Nino Skrotzki singt im Kneipenchor nicht nur inbrünstig mit, er hat ihn auch 2011 gegründet, zusammen mit seinem Musikerkollegen Mathias Hielscher. Gemeinsam spielten sie in der 1999 in Elsterwerda gegründeten Band Virginia Jetzt!, die unter anderem 2005 für Brandenburg bei Stefan Raabs Bundesvision Song Contest antrat (achter Platz), ehe sie sich 2010 auflöste. Sänger Nino Skrotzki hatte damals nach einem poppigen Chor für sich gesucht, aber keinen gefunden. Also lud er mit seinem Ex-Kollegen Hielscher ein paar Freunde ein und stellte selber einen Chor zusammen. Der Name: Berliner Kneipenchor.

Der wurde schnell bekannt und teilweise berühmt, weil die Kombination von Repertoire und Auftrittsorten auch immer eine schöne Geschichte hergab. Poppiger Chorgesang im Kneipenambiente, quasi mehrstimmiger Alkopop, das war neu in Deutschland. „Damals verband man mit Chören in Deutschland noch eine etwas steifere Form des gemeinsamen Singens“, erinnert sich Nino. „Ein ehrwürdiger, toll singender Chor ist natürlich etwas Großartiges.
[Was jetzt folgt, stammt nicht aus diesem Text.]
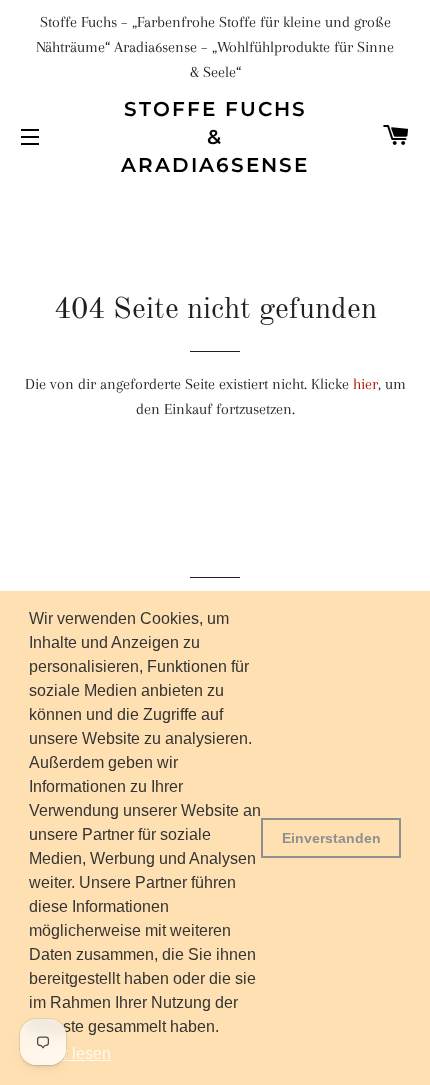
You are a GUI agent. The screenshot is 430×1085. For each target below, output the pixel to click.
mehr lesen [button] (71, 1053)
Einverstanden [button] (331, 838)
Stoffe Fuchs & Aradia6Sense (215, 137)
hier (365, 384)
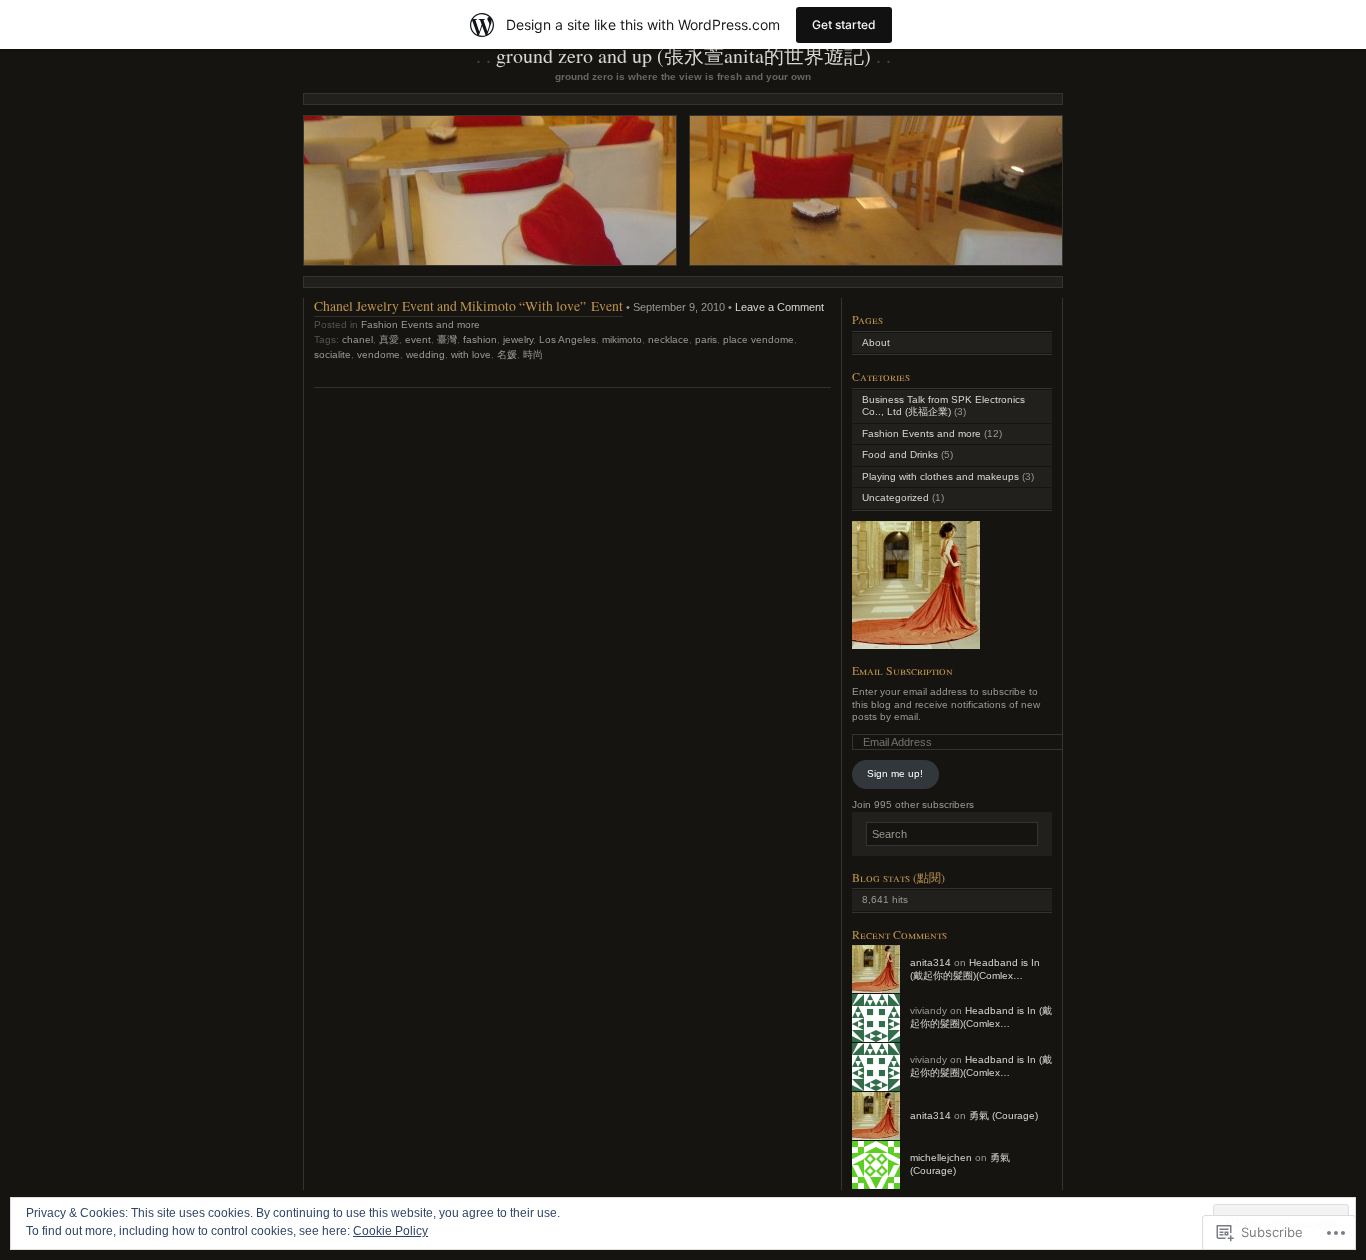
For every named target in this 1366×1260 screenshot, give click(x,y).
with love (471, 354)
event (418, 339)
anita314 (930, 962)
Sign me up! (895, 773)
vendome (378, 354)
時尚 (533, 354)
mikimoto (622, 339)
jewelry (518, 339)
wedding (425, 354)
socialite (332, 354)
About (876, 342)
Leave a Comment (779, 307)
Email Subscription (902, 670)
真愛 (389, 339)
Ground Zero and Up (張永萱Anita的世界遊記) (683, 55)
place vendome (758, 339)
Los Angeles (567, 339)
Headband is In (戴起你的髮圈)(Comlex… (975, 969)
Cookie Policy (390, 1231)
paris (706, 339)
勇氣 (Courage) (1003, 1115)
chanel (357, 339)
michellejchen (941, 1157)
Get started (844, 24)
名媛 (507, 354)
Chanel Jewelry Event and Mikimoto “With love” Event (468, 305)
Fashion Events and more (420, 324)
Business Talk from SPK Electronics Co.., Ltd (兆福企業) (943, 406)
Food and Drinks (900, 454)
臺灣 (447, 339)
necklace (668, 339)
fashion (480, 339)
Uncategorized (895, 497)
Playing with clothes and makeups (940, 476)
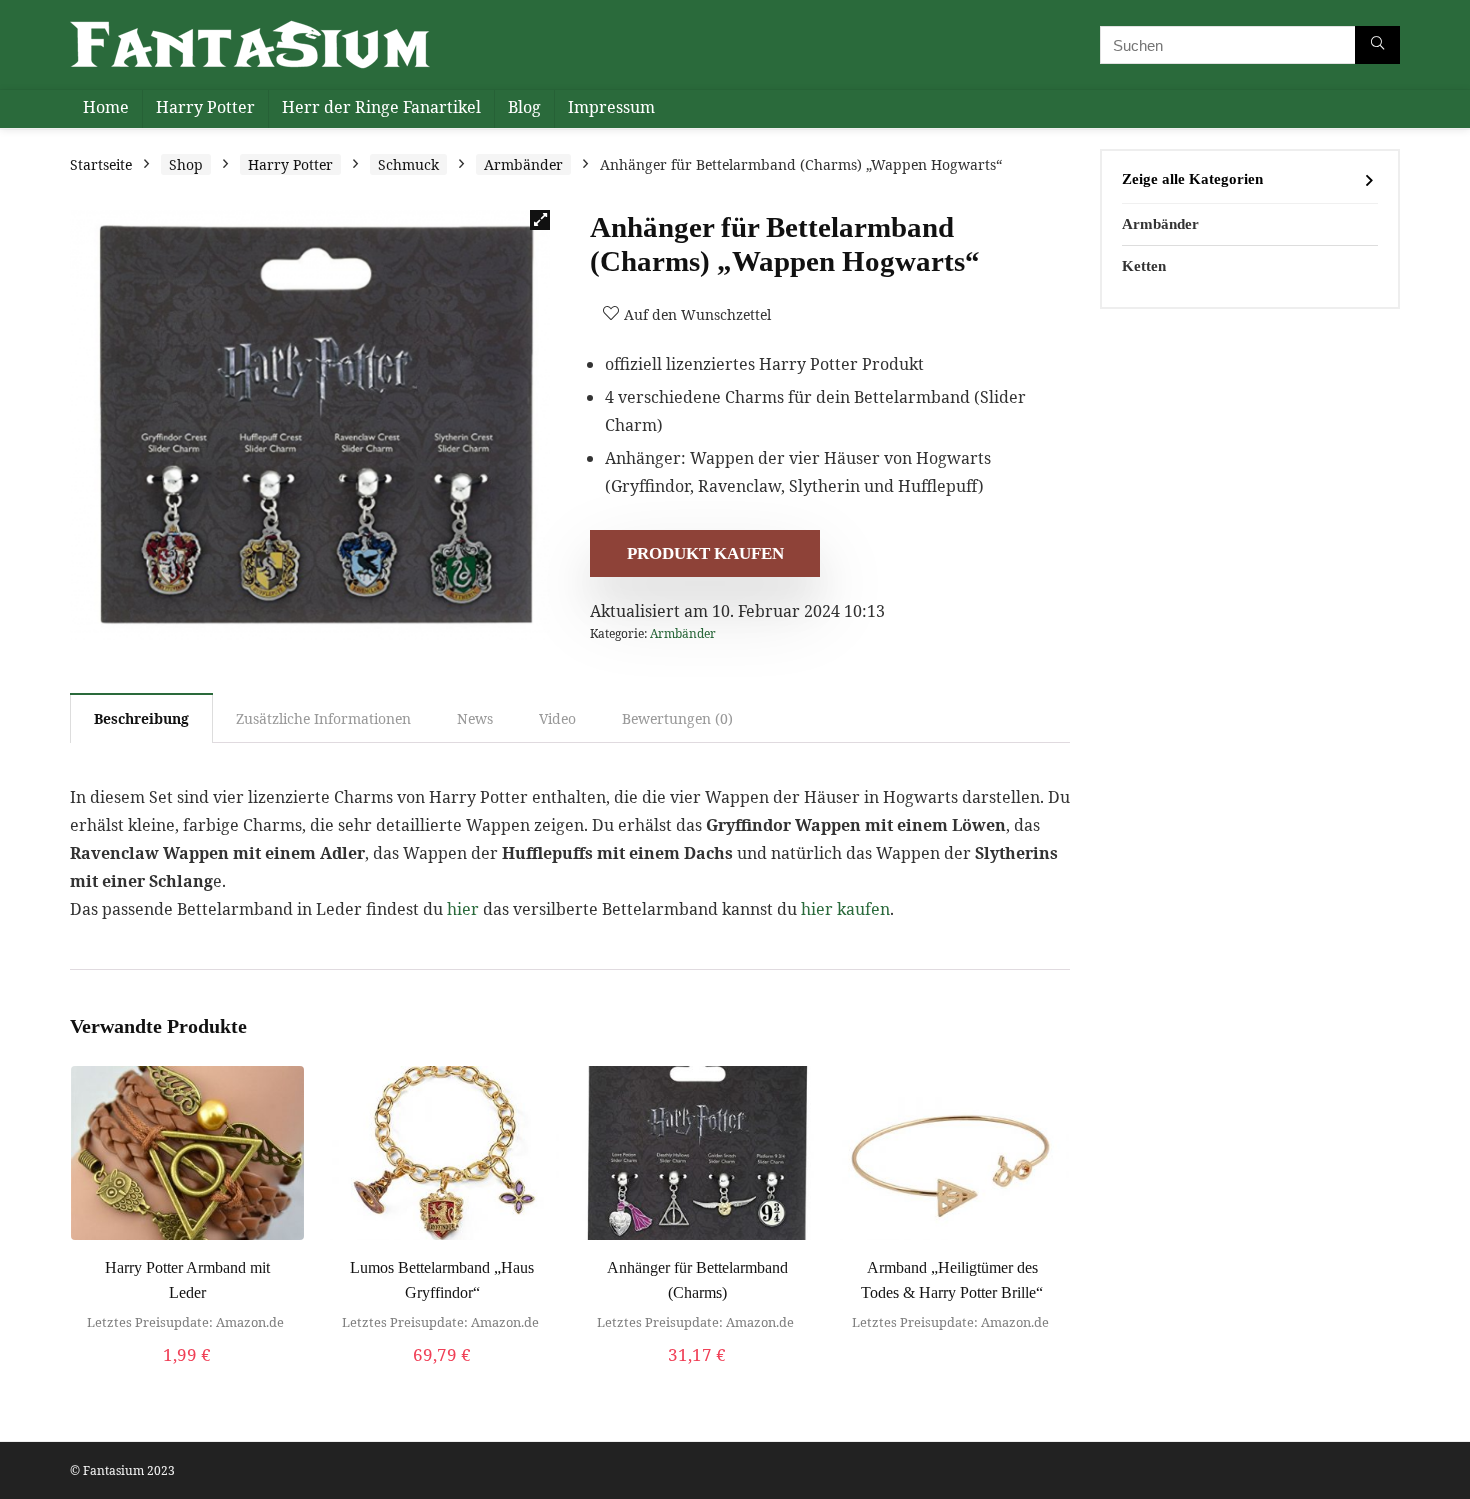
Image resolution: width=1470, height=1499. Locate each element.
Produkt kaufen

Unser Fokus lag jedoch nie auf Perfektion und Disziplin, obwohl wir ebenfalls gut abliefern wollen und auch mal sechsstimmigen Gesang machen. Aber wir geben halt nicht die letzten 20 Prozent. Da sind uns gute Laune und Spaß wichtiger, und den hat man beim gemeinsamen Singen. Das befreit ungemein, gerade nach einem stressigen Arbeitstag. Man trifft Freunde beim Bierchen und singt frische Lieder, ohne dabei extrem diszipliniert zu sein.“

Was nicht heißt, dass man nicht ambitioniert wäre. Zumal die Nachfrage hoch ist, erst recht, seit der Chor auch von Herbert Grönemeyer entdeckt wurde, dessen Song „Männer“ zum ständigen Repertoire gehört. 2019 traten die Laienmusiker sogar an der Seite von Grönemeyer in der Berliner Waldbühne auf.

Der Normalfall als Location sind allerdings weiterhin Orte der Trunkenheit, wo sie Popklassiker singen: Vom Beach Boys-Hit „Get Around“ bis „Ohne dich“ von der Münchner Freiheit. Erfolg, Medienaufmerksamkeit und Nachahmer ließen nicht lange auf sich warten. „Jetzt gibt es mindestens zehn Kneipenchöre im ganzen Land, von München bis Köln. Manchmal bekommen wir von Neugründern sogar Anfragen nach den Arrangements unserer Songs“, erzählt Nino.

Mit dem Dresdner Kneipenchor sind sie sogar befreundet. Letztes Jahr machten sie eine gemeinsame Kneipentour durch die Hauptstadt. Und mit dem Wiener Schmusechor, auch so eine Art Partnerchor, sind sie ebenfalls schon umhergezogen.

Auch in Erlangen gibt es inzwischen einen Kneipenchor. Der lud vergangenen Herbst sogar zum ersten Kneipenchor-Festival Deutschlands ein. Unter dem Motto „Die lauteste Kneipe“ traten mehrere Laienensembles auf Bühnen und Plätzen der fränkischen Stadt auf. Gemeinsam Popsongs singen und auf das Leben anstoßen, auch so wird das etwas angestaubte Image von Chören aufpoliert.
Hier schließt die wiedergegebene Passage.